Superposition of the GII.10 P Domain Nanobody Complex on the GII.10 VLP

[0122] The binding sites of the Nanobodies were located in the lower region of the P domain. Superposition of the X-ray crystal structure of GII.10 P domain Nanobody complexes on the cryo-EM GII.10 VLP showed a discernible Nanobody clash on the particle. Likewise, the X-ray crystal structure of the GII.10 P domain Fab complex showed a similar clash on the cryo-EM GII.10 VLP. Nanobody and Fab binding to the norovirus P domains does not cause any conformational changes in the P domain. However, the hinge region between the S and P domains is expected to allow a certain degree of flexibility of the P domains so that the Nanobody can attach to the occluded site on the particles (Smith, T. J. 2011. Structural studies on antibody recognition and neutralization of viruses. Curr Opin Virol 1:150-156). As shown in FIG. 8, Nano-85 can occupy all possible P dimers simultaneously.

Example 3: Disassembly of Norovirus VLPs by Nano-85

[0123] GII.10 VLPs (FIG. 4) were incubated with the following antibodies: control (no antibody) (FIG. 4A); monoclonal 5B18 IgG (as disclosed in EP 2 757 111 A1, FIG. 4 B), Nano-85 (FIG. 4 C), and Nano-25 (FIG. 4 D). Nano-25 is a nanobody binding to a similar site of the norovirus VLP, but contacting different amino acids of the viral capsid. As shown in FIG. 4, only Nano-85 causes disassembly of the VLPs. FIG. 5 shows results of the analogous experiment using GII.4 VLPs.

Example 4: Inhibition of Norovirus Binding to Porcine Gastric Mucin (PGM) by Nano-85

[0124] Histo-blood group antigens (HBGAs) were found to be the natural binding factor on the cell for noroviruses (Tan et al. (2005), Trends in Microbiology 13(6):285). Moreover, it was found that porcine gastric mucin (PGM) competes with HBGA in binding to norovirus (Tian et al. (2005), Lett Appl Microbiol 41(4):315), which is why binding of norovirus to PGM has been used as a model system for binding of noroviruses to their natural binding factors. Accordingly, binding of norovirus GII.10 and GII.4 VLPs to PGM was determined after preincubation of the VLPs with serial dilutions of Nano-85. As shown in FIG. 6, Nano-85 inhibits norovirus binding to PGM in a concentration-dependent manner, with half-maximal inhibition occurring at a concentration of less than 10 μg/ml.

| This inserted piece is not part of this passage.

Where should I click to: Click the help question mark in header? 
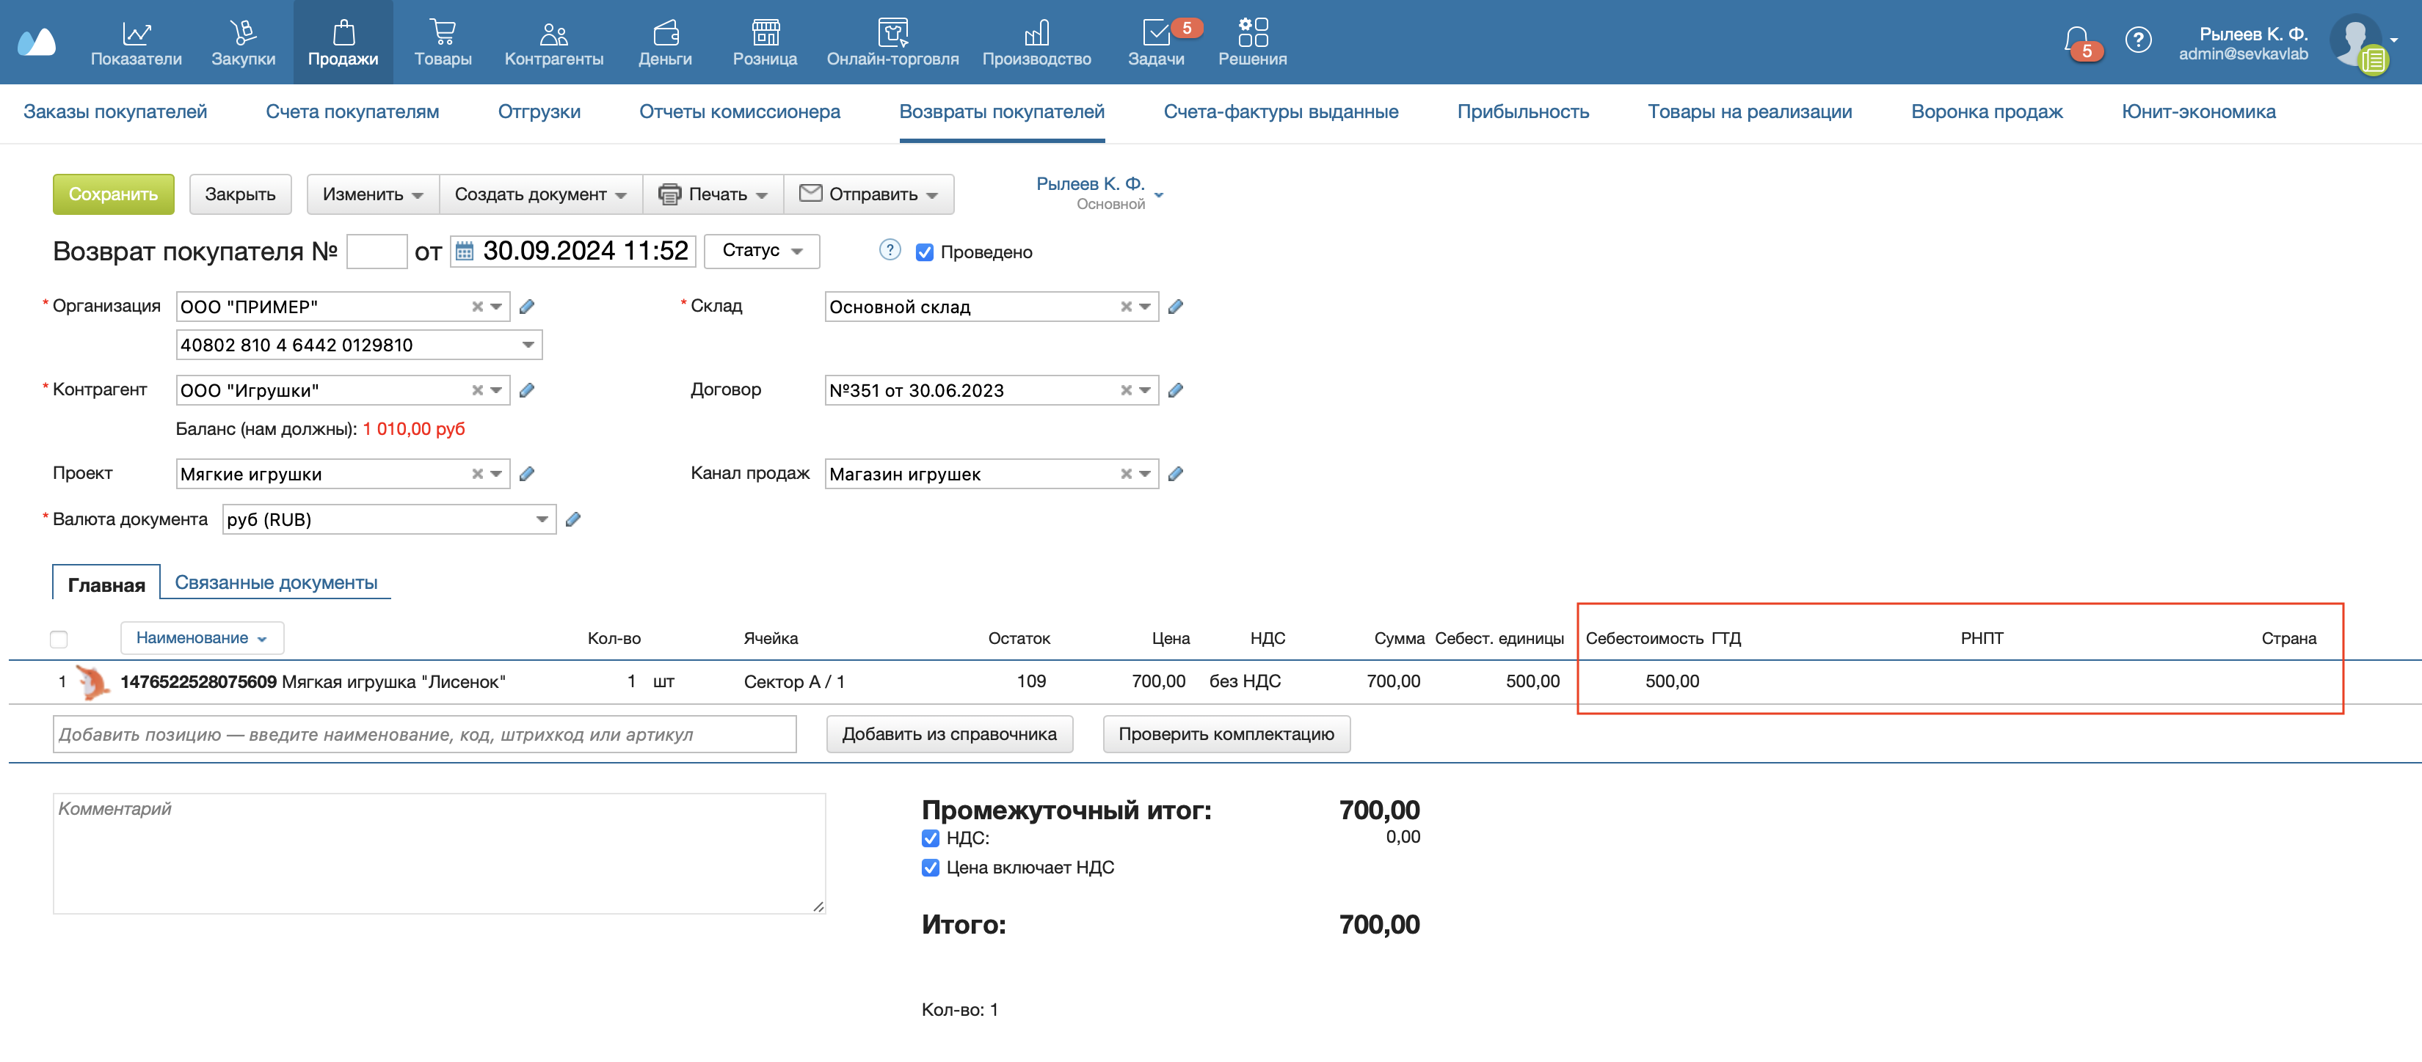pyautogui.click(x=2137, y=40)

Example 5: Redesign of Nano-85

[0125] The information underlying FIG. 2 was used to increase binding of Nano-85 to genogroup V (GV) norovirus by modifying Nano-85 CDR regions. Residues A33 and Y100, known to be involved in binding to GII norovirus, were modified to better fit into the binding site of genogroup V norovirus. The binding site on the P domain is unchanged. As shown in FIG. 7, a double A33L/Y100F mutein of Nano-85 shows strongly increased binding to genogroup V norovirus.